Single by The Kalin Twins
- B-side: "Three O'Clock Thrill"
- Released: 1958
- Recorded: 1958
- Genre: Pop
- Length: 2:28
- Label: Brunswick Records
- Songwriters: Paul Evans, Jack Reardon
- Producer: Jack Pleis

= When (The Kalin Twins song) =

1958 pop song

"When" is a popular song written by Jack Reardon and Paul Evans and published in 1958.

==The Kalin Twins version==
The biggest hit version was recorded by The Kalin Twins in 1958, a chart-topper in the UK Singles Chart for five weeks, No. 2 in Canada, and No. 5 in the US Billboard Hot 100. In the French singles charts of 1958, it spent 18 weeks as No. 1, and in the Netherlands the song charted for 30 weeks and was also a No. 1 for 5 weeks.

==Album appearances==
The song was included on the compilation album The Original Hit Performances! The Late Fifties, Decca Records, 1959 (DL 4005), and on the oldies compilations Vintage Music, Volume One, MCA Records, 1986 (MCA-1429) CD (MCA-31198), 50's Hits: Great Records of the Decade, Curb Records, 1990 CD (D2-77354), and Glory Days of Rock n' Roll: Teen Ballads, Warner Special Products, 1999 (OPCD 3551).

==Cover versions==
In 1958, the title "When" by Danyel Gérard, a French adaptation, was released in September on his first 45 rpm record at Barclay.

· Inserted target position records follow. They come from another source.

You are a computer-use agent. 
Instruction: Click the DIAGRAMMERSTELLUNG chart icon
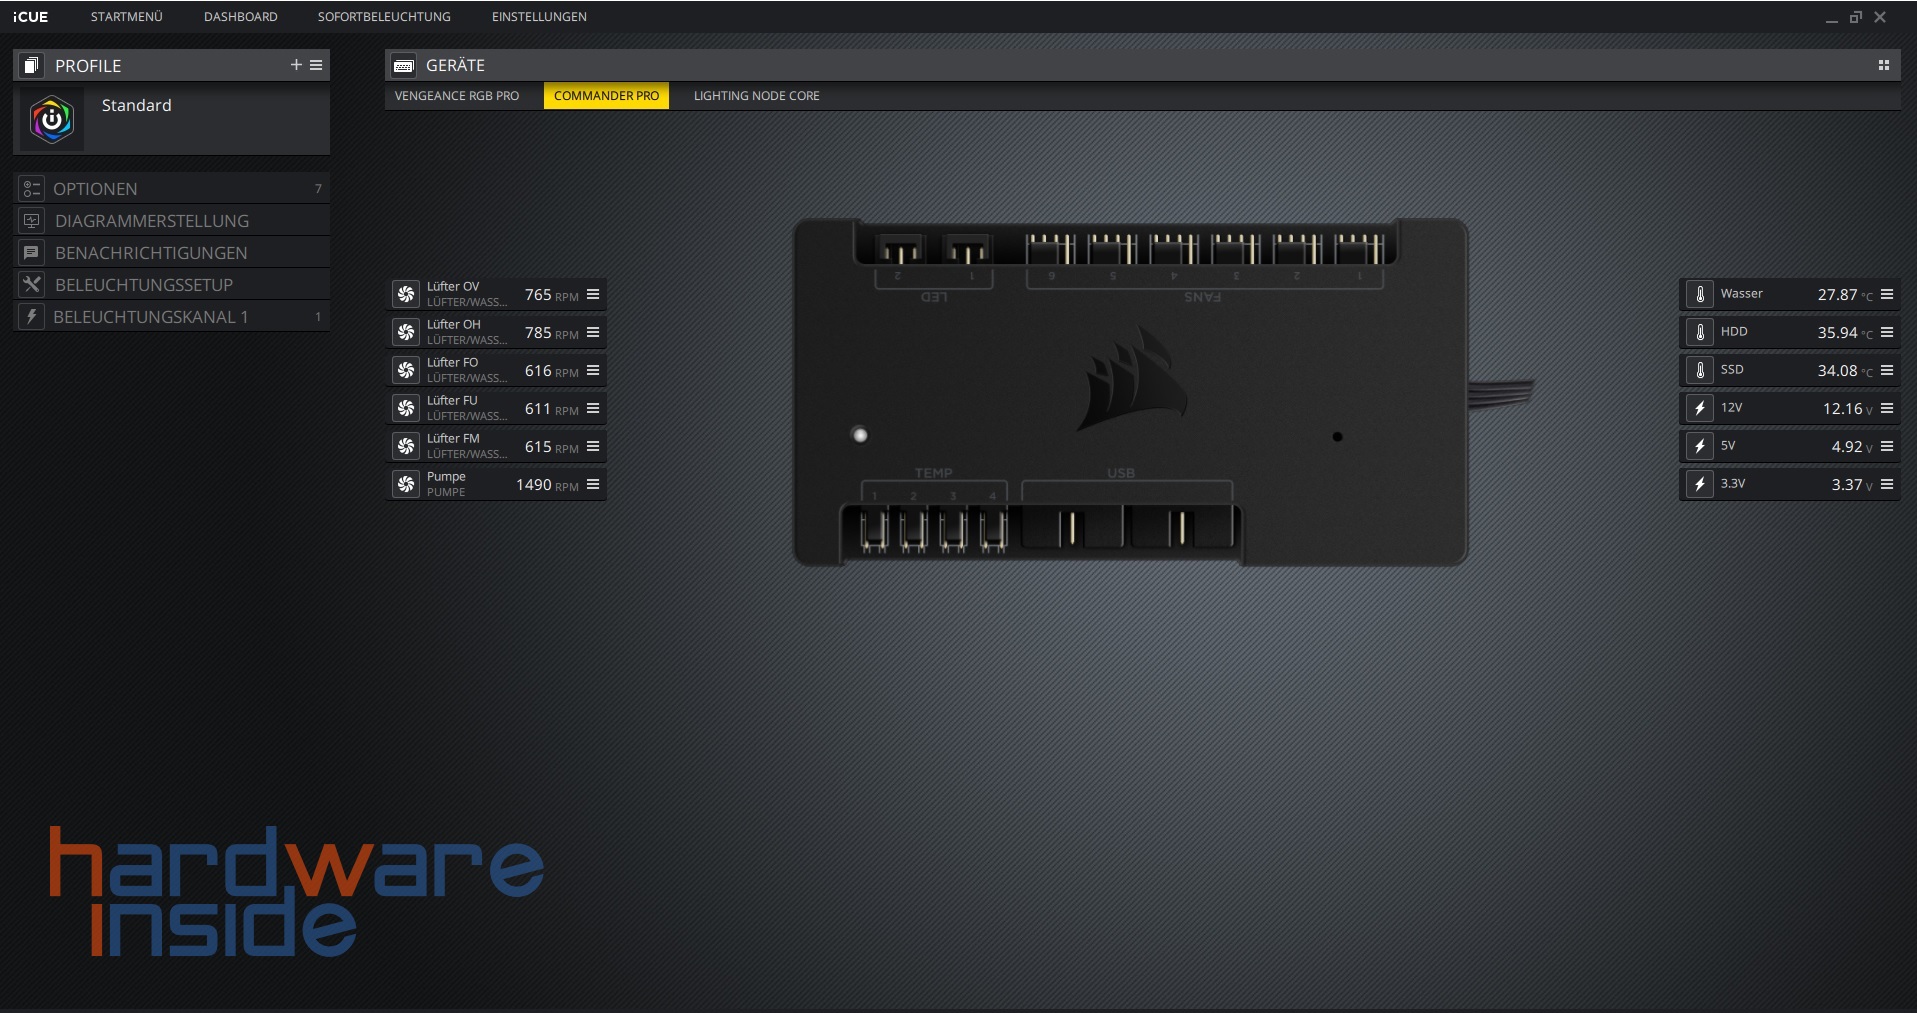pyautogui.click(x=33, y=220)
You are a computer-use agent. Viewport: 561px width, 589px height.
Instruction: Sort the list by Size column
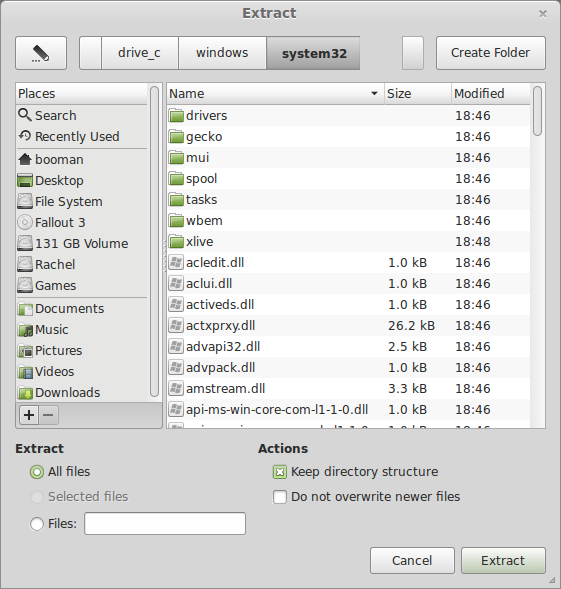click(x=417, y=94)
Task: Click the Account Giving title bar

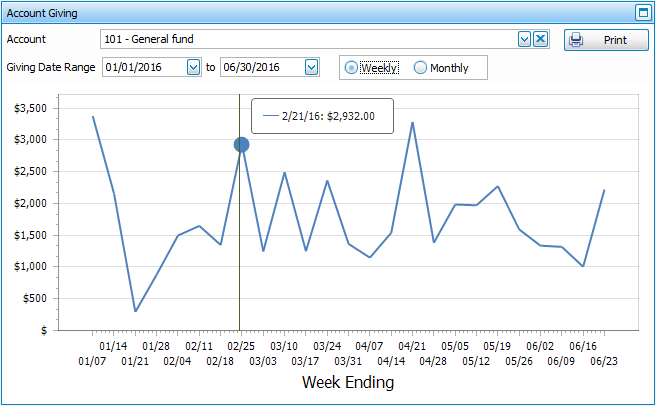Action: (300, 13)
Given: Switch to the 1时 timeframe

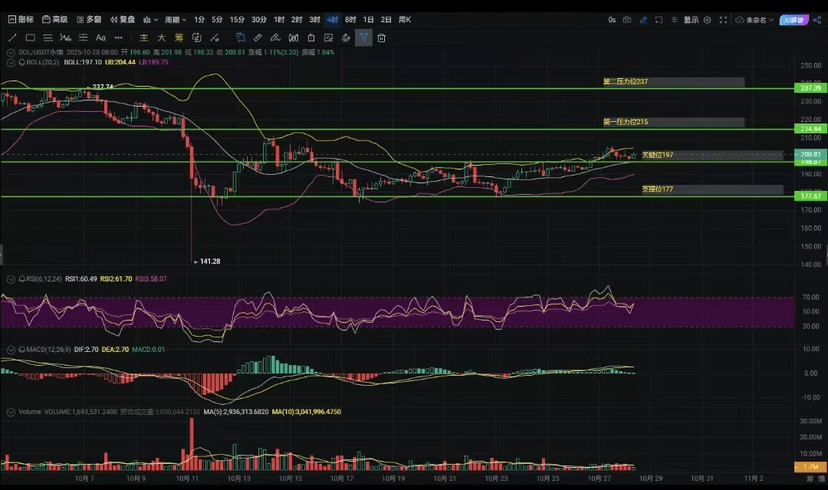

In 1958, a German version of "When" was recorded as "Wenn" by German Schlager music group Die James Brothers, released in 1959.

In 1977, Showaddywaddy had a UK No. 3 hit with the song.

The song was revived in 2004 by Daniel O'Donnell in his album of songs from the 1950s and 1960s, The Jukebox Years.